** Problem requirements **
Repeat the records exactly, from the line with "You are a computer-use agent. The height" through the end of the records.

** Records for this task **

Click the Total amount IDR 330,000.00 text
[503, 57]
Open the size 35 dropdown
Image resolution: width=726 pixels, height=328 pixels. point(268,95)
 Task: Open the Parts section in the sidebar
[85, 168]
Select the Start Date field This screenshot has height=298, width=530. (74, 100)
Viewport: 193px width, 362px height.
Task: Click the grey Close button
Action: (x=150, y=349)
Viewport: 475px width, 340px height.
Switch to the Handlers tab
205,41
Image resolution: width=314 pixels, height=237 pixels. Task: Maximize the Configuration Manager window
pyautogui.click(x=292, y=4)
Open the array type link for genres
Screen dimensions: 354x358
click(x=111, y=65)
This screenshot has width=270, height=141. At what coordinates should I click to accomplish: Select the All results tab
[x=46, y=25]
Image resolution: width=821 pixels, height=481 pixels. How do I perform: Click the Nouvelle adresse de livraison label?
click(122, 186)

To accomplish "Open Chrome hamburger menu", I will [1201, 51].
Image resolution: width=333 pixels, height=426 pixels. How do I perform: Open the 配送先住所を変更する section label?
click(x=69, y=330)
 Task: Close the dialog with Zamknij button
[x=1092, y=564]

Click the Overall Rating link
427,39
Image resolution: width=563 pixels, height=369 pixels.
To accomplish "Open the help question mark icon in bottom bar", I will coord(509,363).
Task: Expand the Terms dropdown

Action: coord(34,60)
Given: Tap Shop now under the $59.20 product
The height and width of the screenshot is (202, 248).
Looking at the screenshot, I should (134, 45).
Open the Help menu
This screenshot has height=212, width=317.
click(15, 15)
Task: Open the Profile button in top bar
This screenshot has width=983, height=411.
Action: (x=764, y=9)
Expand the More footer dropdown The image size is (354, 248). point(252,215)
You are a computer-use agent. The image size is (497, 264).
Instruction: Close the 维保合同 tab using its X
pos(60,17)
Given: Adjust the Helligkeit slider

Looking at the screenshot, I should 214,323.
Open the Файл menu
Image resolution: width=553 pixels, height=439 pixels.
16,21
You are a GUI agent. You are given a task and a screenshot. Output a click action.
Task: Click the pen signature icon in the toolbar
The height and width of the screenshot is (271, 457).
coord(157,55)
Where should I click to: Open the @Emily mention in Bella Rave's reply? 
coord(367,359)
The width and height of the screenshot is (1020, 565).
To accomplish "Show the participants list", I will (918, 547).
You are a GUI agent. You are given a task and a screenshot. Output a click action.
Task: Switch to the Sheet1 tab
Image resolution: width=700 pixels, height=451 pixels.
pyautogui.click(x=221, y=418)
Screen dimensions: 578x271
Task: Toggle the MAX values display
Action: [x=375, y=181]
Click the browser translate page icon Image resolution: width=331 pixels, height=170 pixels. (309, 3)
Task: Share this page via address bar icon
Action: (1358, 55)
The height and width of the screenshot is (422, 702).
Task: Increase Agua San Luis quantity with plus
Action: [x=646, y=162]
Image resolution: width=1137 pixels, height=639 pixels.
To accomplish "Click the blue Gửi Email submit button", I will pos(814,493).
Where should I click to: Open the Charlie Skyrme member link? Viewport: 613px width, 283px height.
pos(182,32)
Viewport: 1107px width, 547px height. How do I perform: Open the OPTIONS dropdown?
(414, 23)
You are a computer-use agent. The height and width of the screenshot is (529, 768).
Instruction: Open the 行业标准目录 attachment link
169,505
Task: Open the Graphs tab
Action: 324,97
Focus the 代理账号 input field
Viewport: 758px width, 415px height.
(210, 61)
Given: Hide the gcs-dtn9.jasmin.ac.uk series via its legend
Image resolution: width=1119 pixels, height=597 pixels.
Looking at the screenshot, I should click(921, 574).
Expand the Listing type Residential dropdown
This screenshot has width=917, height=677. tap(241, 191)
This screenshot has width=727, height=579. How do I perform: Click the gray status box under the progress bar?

** Response to this task **
You are a computer-use agent. The height and width of the screenshot is (529, 768).
Instruction: Open the 行业标准目录 attachment link
169,505
Task: Open the Graphs tab
Action: 324,97
Focus the 代理账号 input field
Viewport: 758px width, 415px height.
(210, 61)
Given: Hide the gcs-dtn9.jasmin.ac.uk series via its legend
Image resolution: width=1119 pixels, height=597 pixels.
Looking at the screenshot, I should click(921, 574).
Expand the Listing type Residential dropdown
This screenshot has width=917, height=677. tap(241, 191)
This screenshot has width=727, height=579. How do I perform: Click the gray status box under the progress bar?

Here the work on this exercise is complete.